The lines below starting at the line containing "873x1372 pixels." and ending at the line containing "960x640 pixels." are to be repeated exactly, with both ends kept and nothing else added.

★ ★ ★ ★ ★

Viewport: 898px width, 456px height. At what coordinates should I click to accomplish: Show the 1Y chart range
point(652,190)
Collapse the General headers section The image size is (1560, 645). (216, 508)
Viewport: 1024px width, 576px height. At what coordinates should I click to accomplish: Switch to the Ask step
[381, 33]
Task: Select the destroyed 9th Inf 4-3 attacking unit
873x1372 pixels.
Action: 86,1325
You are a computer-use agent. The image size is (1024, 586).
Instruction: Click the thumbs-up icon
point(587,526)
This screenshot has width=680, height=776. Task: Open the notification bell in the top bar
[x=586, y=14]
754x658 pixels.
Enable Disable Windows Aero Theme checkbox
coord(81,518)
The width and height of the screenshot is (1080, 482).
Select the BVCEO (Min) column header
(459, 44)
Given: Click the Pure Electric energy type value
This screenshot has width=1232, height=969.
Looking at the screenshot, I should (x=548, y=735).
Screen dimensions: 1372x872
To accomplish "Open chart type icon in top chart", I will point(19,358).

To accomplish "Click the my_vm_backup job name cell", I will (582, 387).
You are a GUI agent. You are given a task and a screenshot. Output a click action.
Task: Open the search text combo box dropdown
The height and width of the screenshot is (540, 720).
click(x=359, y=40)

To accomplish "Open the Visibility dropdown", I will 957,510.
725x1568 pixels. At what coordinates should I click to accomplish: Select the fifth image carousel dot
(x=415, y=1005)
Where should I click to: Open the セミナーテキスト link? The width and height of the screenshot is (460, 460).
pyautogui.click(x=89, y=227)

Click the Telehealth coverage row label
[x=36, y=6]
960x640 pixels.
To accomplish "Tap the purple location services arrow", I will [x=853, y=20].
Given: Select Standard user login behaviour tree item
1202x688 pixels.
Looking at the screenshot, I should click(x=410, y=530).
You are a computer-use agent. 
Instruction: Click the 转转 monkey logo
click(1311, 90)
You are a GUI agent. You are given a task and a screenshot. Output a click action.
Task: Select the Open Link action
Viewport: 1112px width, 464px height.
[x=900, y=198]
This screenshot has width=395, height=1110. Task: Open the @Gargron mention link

★ ★ ★ ★ ★

**Response to the task:**
873x1372 pixels.
Action: 86,1325
You are a computer-use agent. The image size is (1024, 586).
Instruction: Click the thumbs-up icon
point(587,526)
This screenshot has width=680, height=776. Task: Open the notification bell in the top bar
[x=586, y=14]
754x658 pixels.
Enable Disable Windows Aero Theme checkbox
coord(81,518)
The width and height of the screenshot is (1080, 482).
Select the BVCEO (Min) column header
(459, 44)
Given: Click the Pure Electric energy type value
This screenshot has width=1232, height=969.
Looking at the screenshot, I should (x=548, y=735).
Screen dimensions: 1372x872
To accomplish "Open chart type icon in top chart", I will point(19,358).

To accomplish "Click the my_vm_backup job name cell", I will (582, 387).
You are a GUI agent. You are given a task and a screenshot. Output a click action.
Task: Open the search text combo box dropdown
The height and width of the screenshot is (540, 720).
click(x=359, y=40)

To accomplish "Open the Visibility dropdown", I will 957,510.
725x1568 pixels. At what coordinates should I click to accomplish: Select the fifth image carousel dot
(x=415, y=1005)
Where should I click to: Open the セミナーテキスト link? The width and height of the screenshot is (460, 460).
pyautogui.click(x=89, y=227)

Click the Telehealth coverage row label
[x=36, y=6]
960x640 pixels.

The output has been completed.